Banco Bilbao Vizcaya Argentaria, S.A.

Banco Santander, S.A.

HSBC Securities (USA) Inc.

ICBC Standard Bank Plc

Loop Capital Markets LLC

Mizuho International plc

NatWest Markets Plc

RBC Europe Limited

SMBC Nikko Capital Markets Limited

Société Générale

Standard Chartered Bank

The Toronto-Dominion Bank

U.S. Bancorp Investments, Inc.

*We expect that delivery of the notes will be made to investors on or about March 10, 2020, which will be the fifth business day following the date of this pricing term sheet (such settlement cycle being referred to as “T+5”). Under Rule 15c6-1 of the Securities Exchange Act of 1934, as amended, trades in the secondary market are required to settle in two business days, unless the parties to any such trade expressly agree otherwise. Accordingly, purchasers who wish to trade notes on the date of this pricing term sheet or the next two succeeding business days will be required, by virtue of the fact that the notes initially settle in T+5, to specify an alternate settlement arrangement at the time of any such trade to prevent a failed settlement. Purchasers of the notes who wish to trade the notes on the date of this pricing term sheet or the next two succeeding business days should consult their advisors.
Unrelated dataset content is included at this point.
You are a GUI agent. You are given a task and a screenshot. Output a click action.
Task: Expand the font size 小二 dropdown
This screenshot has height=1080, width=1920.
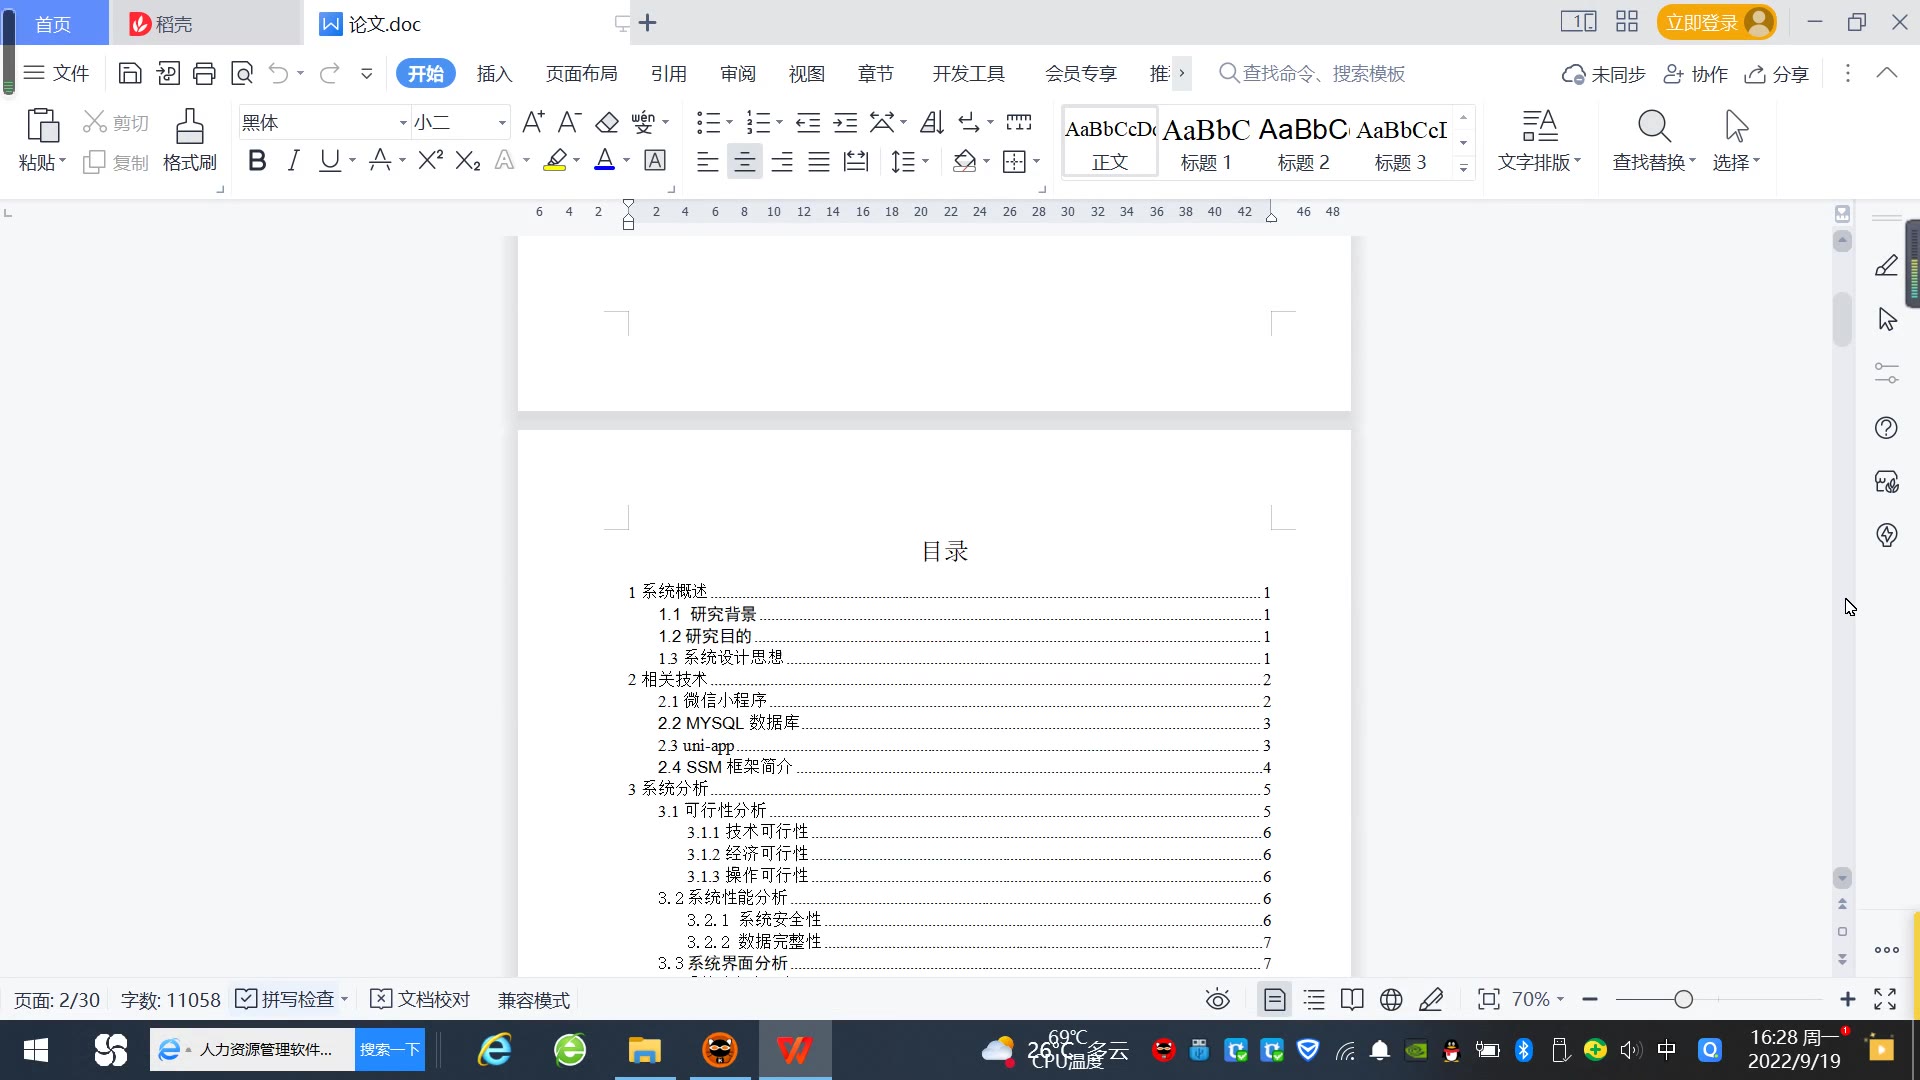point(502,123)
**Note: A securities rating is not a recommendation to buy, sell or hold securities and may be subject to revision or withdrawal at any time.

The issuer has filed a registration statement (including a prospectus and the accompanying prospectus supplement) with the SEC for the offering to which this communication relates. Before you invest, you should read the prospectus and the accompanying prospectus supplement in that registration statement and other documents the issuer has filed with the SEC for more complete information about the issuer and this offering. You may get these documents for free by visiting EDGAR on the SEC website at www.sec.gov. Alternatively, the issuer, any underwriter or any dealer participating in the offering will arrange to send you the prospectus and the accompanying prospectus supplement if you request it by calling Barclays Bank PLC at +1 (888) 603-5847 (toll free), BNP Paribas at +1 (800) 854-5674 (toll free), Goldman Sachs & Co. LLC at +1 (866) 471-2526 (toll free) or UniCredit Bank AG at +49 89 378 15921.

Any disclaimer or other notice that may appear below is not applicable to this communication and should be disregarded. Such disclaimer or notice was automatically generated as a result of this communication being sent by Bloomberg or another email system.